SIMI VALLEY, Calif. — A characteristic twinkle in his eye, Ronald Reagan waves to a crowd from aboard a rail car in a hologram revealed Wednesday at the late president's namesake library in Southern California.
"We think we made a good beginning, but you ain't seen nothin' yet!" the digital resurrection of the nation's 40th president says in his steady voice as a flurry of balloons falls in front of him.
Reagan, who died in 2004 at age 93, was speaking about the nation's future during a 1984 campaign stop but easily could have been referencing the technology that brought him back to life in 2018. The audio used is edited from his real remarks.
"We wanted to make President Reagan as lifelike as possible," said John Heubusch, executive director of the Reagan Foundation. "It's a stunning experience."
In two other holograms, Reagan appears in a suit and tie inside the Oval Office and in horseback riding pants, carrying a lasso alongside his dog, Victory, at his beloved ranch. All three holograms will be on display to visitors of the Ronald Reagan Presidential Library, west of Los Angeles, starting Thursday.
They will be shown in a specially designed room that will be the first stop for guests. Seats are set up in front of a stage, and a curtain opens up to thunderous applause at Reagan's campaign stop more than three decades ago.
The computer-generated imagery for the holograms was created starting with a silicone cast of Reagan's head that was photographed from various angles with 300 cameras. His head was then digitally "placed" on the body of an actor portraying the president with full costumes and backdrops for the three scenarios.
Reagan's face comes to life via specific movements of the mouth, nose, eyes, cheeks and hairline, all manipulated by computers.
The library worked with the same special-effects technicians who helped bring singers like Michael Jackson, Billie Holiday and Roy Orbison back to life on stage.

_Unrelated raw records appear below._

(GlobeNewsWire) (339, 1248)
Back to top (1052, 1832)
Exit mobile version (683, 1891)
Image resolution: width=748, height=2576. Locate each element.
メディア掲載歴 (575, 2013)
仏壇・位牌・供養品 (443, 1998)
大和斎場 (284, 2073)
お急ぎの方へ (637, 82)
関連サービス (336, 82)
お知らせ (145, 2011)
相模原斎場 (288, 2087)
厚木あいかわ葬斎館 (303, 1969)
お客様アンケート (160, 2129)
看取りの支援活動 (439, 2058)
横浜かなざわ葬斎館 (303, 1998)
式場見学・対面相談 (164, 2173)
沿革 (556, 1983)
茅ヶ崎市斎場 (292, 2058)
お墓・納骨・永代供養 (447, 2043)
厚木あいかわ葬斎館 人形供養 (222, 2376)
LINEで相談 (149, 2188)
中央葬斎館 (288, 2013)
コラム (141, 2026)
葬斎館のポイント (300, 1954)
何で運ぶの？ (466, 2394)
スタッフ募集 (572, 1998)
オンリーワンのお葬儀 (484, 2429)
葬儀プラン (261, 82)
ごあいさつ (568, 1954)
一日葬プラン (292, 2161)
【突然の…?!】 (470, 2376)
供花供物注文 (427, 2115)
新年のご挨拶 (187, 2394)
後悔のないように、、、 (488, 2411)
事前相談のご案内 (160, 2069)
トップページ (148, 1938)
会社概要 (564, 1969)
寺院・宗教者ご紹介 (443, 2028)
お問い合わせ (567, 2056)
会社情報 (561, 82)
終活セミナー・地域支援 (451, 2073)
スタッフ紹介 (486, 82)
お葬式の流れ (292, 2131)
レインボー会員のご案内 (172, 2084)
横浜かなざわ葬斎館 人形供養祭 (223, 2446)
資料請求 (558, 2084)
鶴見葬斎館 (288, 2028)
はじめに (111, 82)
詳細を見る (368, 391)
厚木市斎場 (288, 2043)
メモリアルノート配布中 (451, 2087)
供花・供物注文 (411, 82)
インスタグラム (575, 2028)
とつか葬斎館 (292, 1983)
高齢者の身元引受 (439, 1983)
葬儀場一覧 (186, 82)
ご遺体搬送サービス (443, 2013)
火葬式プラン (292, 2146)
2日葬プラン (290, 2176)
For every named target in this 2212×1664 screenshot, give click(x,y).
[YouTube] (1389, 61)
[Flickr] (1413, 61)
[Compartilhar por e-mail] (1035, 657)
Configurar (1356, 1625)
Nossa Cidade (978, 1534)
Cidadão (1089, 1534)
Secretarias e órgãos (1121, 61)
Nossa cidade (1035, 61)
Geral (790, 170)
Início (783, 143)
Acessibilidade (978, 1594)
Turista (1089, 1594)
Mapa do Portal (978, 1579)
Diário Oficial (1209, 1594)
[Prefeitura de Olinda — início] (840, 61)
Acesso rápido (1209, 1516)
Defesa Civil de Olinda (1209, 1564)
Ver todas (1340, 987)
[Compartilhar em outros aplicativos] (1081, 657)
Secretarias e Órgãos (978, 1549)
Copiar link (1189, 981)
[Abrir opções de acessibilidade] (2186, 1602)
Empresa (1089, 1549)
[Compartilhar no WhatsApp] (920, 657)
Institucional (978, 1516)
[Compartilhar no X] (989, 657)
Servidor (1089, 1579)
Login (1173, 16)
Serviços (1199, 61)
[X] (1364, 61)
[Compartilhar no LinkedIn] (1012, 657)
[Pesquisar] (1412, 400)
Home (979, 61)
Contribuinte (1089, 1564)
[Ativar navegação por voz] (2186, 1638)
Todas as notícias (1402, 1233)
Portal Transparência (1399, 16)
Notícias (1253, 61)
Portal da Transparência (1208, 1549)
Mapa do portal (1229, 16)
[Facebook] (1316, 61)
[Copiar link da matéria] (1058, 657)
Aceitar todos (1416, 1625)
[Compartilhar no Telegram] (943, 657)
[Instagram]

The Hollywood firm Hologram USA helped create the holograms and the stage on which they're projected.
As a radio host, television star and movie actor, Reagan understood and appreciated new technologies, company senior vice president David Nussbaum said.
"He always thought many steps ahead," he said. "If he was looking down right now on this project, I think he would give us his seal of approval. I think he would totally get this and support it."
Seeing her former boss "almost in the flesh" was "a little eerie, but at the same time, very comforting," said Joanne Drake, who served as Reagan's chief of staff after the Republican left office following his two terms from 1981 to 1989.
"It's fun to think that he's standing in front of us," said Drake, who's now chief administration officer for the foundation. "Intellectually, you know it's not him standing there, but you see his facial movements and his arm movements and his body and that twinkle in his eye and that little grin that he always got, and it makes you remember really what he brought to the office."
Drake said future plans could include bringing the holograms on the road.
"I do think we're going to see Ronald Reagan back in Washington, D.C.," she said.